:: Record set ::
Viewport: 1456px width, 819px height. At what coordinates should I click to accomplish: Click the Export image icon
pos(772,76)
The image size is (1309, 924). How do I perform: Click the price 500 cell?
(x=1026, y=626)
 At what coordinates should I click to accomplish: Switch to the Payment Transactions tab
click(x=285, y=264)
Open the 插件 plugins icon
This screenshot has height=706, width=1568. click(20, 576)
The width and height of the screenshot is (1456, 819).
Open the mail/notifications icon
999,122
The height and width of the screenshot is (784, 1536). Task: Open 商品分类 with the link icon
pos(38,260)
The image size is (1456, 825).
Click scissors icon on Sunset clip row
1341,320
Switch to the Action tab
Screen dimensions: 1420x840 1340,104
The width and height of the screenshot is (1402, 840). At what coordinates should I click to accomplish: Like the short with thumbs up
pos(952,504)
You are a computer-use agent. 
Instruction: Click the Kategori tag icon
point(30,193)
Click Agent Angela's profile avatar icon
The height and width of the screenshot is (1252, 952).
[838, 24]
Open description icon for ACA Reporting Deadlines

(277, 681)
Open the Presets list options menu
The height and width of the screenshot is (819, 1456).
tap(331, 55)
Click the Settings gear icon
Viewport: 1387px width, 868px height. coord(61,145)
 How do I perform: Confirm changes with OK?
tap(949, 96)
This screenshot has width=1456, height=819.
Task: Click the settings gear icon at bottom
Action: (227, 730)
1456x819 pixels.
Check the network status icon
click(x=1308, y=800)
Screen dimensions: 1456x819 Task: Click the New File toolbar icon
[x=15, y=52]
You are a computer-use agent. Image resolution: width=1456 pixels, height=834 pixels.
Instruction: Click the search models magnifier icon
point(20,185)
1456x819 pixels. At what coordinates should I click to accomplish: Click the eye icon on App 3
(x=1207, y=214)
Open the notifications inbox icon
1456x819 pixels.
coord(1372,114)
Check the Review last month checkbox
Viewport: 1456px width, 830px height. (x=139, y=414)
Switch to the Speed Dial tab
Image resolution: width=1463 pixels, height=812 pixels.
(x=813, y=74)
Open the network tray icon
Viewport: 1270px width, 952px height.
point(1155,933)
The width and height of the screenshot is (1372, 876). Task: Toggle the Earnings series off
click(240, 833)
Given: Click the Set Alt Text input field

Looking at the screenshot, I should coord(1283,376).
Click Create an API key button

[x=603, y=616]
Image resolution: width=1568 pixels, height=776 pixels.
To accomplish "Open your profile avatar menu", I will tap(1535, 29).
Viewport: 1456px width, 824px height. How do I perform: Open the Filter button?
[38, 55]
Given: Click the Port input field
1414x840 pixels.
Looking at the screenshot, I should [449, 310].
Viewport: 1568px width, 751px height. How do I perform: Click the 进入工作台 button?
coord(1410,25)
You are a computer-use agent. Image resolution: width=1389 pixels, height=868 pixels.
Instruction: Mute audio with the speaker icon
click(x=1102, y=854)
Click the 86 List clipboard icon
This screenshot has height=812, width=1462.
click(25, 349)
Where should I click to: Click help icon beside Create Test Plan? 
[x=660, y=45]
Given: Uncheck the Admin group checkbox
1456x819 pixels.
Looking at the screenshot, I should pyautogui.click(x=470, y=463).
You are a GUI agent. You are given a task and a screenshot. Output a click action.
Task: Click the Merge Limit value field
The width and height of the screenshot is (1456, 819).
:::
_Your task_
The response must give every line from the material above that holds the string "profile".

_Solution below_
Click Agent Angela's profile avatar icon
To accomplish "Open your profile avatar menu", I will tap(1535, 29).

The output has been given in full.